To this day, buildings remain destroyed, and piles of rubble wait to be collected. The return of the Assad forces meant that it was too risky for those who had fled to come back – until now.

“When the regime fell, we could raise our heads,” Mahmoud Ali, who is 80, said. He left when fighting there intensified in 2012. He moved with his family to Idlib, in the country’s north-west, which, until two weeks ago, was the rebel enclave in Syria, run by Hayat Tahrir al-Sham (HTS), the group that led the anti-Assad offensive.

“Repression is what I say all my life in the hands of the Assad family. Anyone demanding any rights would be sent to jail. We protested because there was a lot of repression, especially on us, the poor people.”

His daughter, 45-year-old Samar, is one of millions in Syria who had only known this country being ruled by the Assads.

“Up until, nobody dared to speak up because of the terror of the regime,” she said.

“Our children were deprived of everything.
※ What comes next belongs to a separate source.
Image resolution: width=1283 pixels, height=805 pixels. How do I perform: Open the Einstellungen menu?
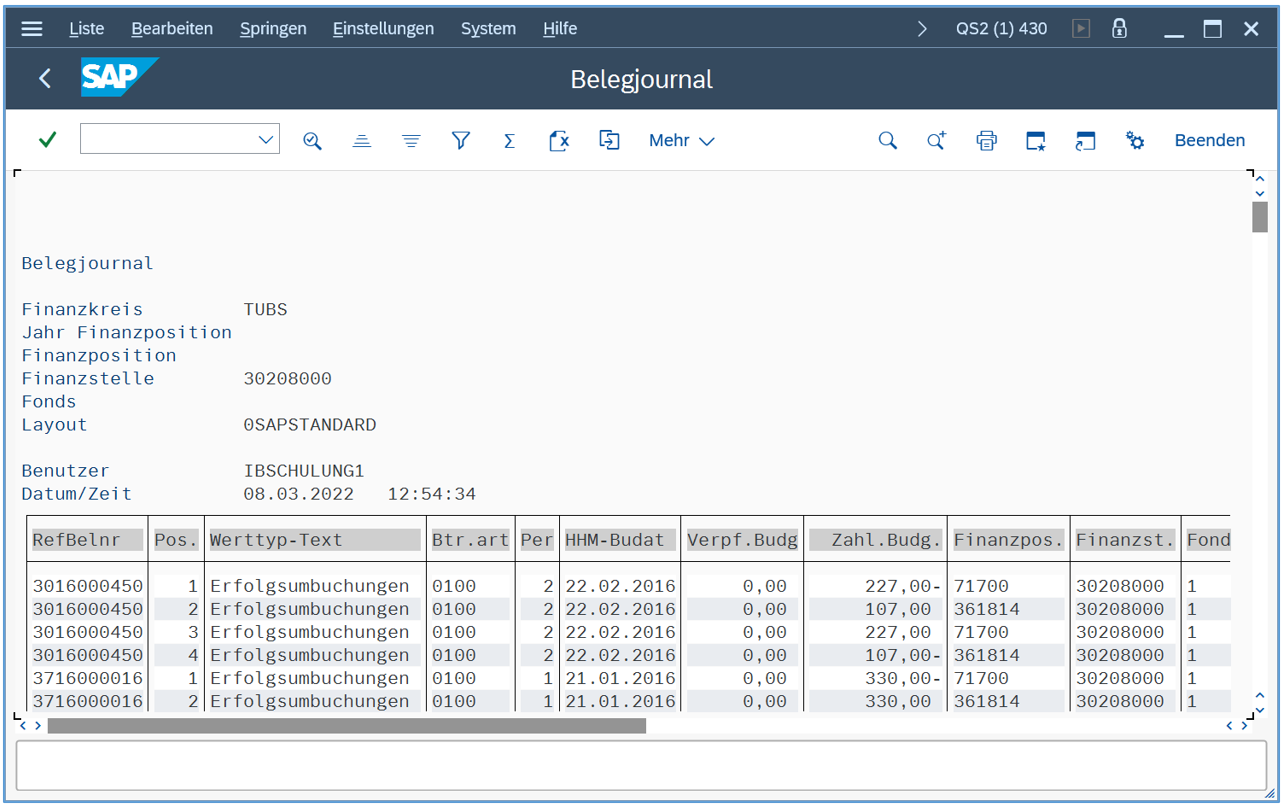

They didn’t have their childhood.”

It is remarkable that these feelings were being shared so freely in a country where opposition was not tolerated; the secret police, known as the Mukhabarat, seemed to be everywhere and spying on everyone, and critics were disappeared or sent to jail, where they were tortured and killed.

Across Aleppo, the new authorities installed billboards with the image of chains around two wrists saying, “Freeing detainees is a debt upon our necks”.

“We’re happy, but there’s still fear,” Samar said. “Why are we still afraid? Why isn’t our happiness full? It’s because of the fear they [the regime] planted inside us”.

Her brother, Ahmed, agreed. “You could be sent to jail for saying simple things. I’m happy, but I’m still concerned. But we’ll never live under repression again”.

His father intervened, to agree with him. “That’s impossible.”

The family lived in a small flat, where electricity was intermittent and heating, inexistent.

Now that they had returned, they did not know what to do, like many others here. More than 90% of Syria’s population is estimated to live in poverty, and there are broader concerns about how HTS, which started as an al-Qaeda affiliate, will run the country.

A woman who lived in a flat nearby said, “No-one could take away my happiness. I still can’t believe that we came back. May God protect those who took the country back.”

At the main square, a man told me, “I really hope we get it right, and there isn’t a return to violence and oppression.”

At Mahmoud Ali’s flat, an “independence flag”, with its three red stars in the middle, had been drawn on a white paper, and put on the coffee table in the living room.

Samar, one of his daughters, told me, “We still can’t believe that Assad is gone.”